*Description of the task*: Give the records again in full, exactly as they are.
───── The input
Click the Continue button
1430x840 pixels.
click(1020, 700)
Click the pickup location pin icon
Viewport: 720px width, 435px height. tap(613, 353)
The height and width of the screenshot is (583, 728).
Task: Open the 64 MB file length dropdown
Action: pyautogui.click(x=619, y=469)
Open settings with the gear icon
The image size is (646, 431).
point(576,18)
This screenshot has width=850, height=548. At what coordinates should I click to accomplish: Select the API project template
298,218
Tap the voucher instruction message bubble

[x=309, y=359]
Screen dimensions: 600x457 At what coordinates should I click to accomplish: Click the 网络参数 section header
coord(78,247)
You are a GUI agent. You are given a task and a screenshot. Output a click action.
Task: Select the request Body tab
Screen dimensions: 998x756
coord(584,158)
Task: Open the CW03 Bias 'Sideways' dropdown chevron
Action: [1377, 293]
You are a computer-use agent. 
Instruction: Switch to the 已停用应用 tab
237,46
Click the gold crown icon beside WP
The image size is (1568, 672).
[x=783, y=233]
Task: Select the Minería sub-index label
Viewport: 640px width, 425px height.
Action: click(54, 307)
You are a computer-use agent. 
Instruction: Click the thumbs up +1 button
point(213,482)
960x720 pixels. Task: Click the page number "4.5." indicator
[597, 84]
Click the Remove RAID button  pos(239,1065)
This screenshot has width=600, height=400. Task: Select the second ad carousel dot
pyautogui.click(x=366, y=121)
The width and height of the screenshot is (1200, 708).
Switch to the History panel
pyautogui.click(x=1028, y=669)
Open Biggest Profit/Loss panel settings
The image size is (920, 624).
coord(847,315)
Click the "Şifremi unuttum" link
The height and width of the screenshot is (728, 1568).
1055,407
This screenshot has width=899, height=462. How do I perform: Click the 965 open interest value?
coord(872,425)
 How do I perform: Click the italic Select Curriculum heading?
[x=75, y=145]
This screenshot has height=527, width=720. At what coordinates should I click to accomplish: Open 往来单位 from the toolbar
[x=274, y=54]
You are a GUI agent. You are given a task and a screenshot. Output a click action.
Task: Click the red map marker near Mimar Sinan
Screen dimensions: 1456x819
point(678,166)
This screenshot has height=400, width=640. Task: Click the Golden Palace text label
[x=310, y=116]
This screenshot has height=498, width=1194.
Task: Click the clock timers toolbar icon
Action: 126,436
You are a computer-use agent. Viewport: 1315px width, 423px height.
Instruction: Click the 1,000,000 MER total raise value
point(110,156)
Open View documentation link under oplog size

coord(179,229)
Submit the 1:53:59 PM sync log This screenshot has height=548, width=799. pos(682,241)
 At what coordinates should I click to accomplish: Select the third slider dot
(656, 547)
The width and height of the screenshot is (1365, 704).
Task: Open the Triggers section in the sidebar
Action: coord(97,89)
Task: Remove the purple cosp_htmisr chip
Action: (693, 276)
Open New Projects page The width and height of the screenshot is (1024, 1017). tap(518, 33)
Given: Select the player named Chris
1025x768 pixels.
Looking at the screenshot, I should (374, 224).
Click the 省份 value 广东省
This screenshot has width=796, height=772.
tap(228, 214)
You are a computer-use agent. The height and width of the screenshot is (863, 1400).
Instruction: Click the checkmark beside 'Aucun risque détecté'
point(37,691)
──────────
*Your solution*:
Click the Continue button
1430x840 pixels.
click(1020, 700)
Click the pickup location pin icon
Viewport: 720px width, 435px height. tap(613, 353)
The height and width of the screenshot is (583, 728).
Task: Open the 64 MB file length dropdown
Action: pyautogui.click(x=619, y=469)
Open settings with the gear icon
The image size is (646, 431).
point(576,18)
This screenshot has width=850, height=548. At what coordinates should I click to accomplish: Select the API project template
298,218
Tap the voucher instruction message bubble

[x=309, y=359]
Screen dimensions: 600x457 At what coordinates should I click to accomplish: Click the 网络参数 section header
coord(78,247)
You are a GUI agent. You are given a task and a screenshot. Output a click action.
Task: Select the request Body tab
Screen dimensions: 998x756
coord(584,158)
Task: Open the CW03 Bias 'Sideways' dropdown chevron
Action: [1377, 293]
You are a computer-use agent. 
Instruction: Switch to the 已停用应用 tab
237,46
Click the gold crown icon beside WP
The image size is (1568, 672).
[x=783, y=233]
Task: Select the Minería sub-index label
Viewport: 640px width, 425px height.
Action: click(54, 307)
You are a computer-use agent. 
Instruction: Click the thumbs up +1 button
point(213,482)
960x720 pixels. Task: Click the page number "4.5." indicator
[597, 84]
Click the Remove RAID button  pos(239,1065)
This screenshot has width=600, height=400. Task: Select the second ad carousel dot
pyautogui.click(x=366, y=121)
The width and height of the screenshot is (1200, 708).
Switch to the History panel
pyautogui.click(x=1028, y=669)
Open Biggest Profit/Loss panel settings
The image size is (920, 624).
coord(847,315)
Click the "Şifremi unuttum" link
The height and width of the screenshot is (728, 1568).
1055,407
This screenshot has width=899, height=462. How do I perform: Click the 965 open interest value?
coord(872,425)
 How do I perform: Click the italic Select Curriculum heading?
[x=75, y=145]
This screenshot has height=527, width=720. At what coordinates should I click to accomplish: Open 往来单位 from the toolbar
[x=274, y=54]
You are a GUI agent. You are given a task and a screenshot. Output a click action.
Task: Click the red map marker near Mimar Sinan
Screen dimensions: 1456x819
point(678,166)
This screenshot has height=400, width=640. Task: Click the Golden Palace text label
[x=310, y=116]
This screenshot has height=498, width=1194.
Task: Click the clock timers toolbar icon
Action: 126,436
You are a computer-use agent. Viewport: 1315px width, 423px height.
Instruction: Click the 1,000,000 MER total raise value
point(110,156)
Open View documentation link under oplog size

coord(179,229)
Submit the 1:53:59 PM sync log This screenshot has height=548, width=799. pos(682,241)
 At what coordinates should I click to accomplish: Select the third slider dot
(656, 547)
The width and height of the screenshot is (1365, 704).
Task: Open the Triggers section in the sidebar
Action: coord(97,89)
Task: Remove the purple cosp_htmisr chip
Action: (693, 276)
Open New Projects page The width and height of the screenshot is (1024, 1017). tap(518, 33)
Given: Select the player named Chris
1025x768 pixels.
Looking at the screenshot, I should (374, 224).
Click the 省份 value 广东省
This screenshot has width=796, height=772.
tap(228, 214)
You are a computer-use agent. The height and width of the screenshot is (863, 1400).
Instruction: Click the checkmark beside 'Aucun risque détecté'
point(37,691)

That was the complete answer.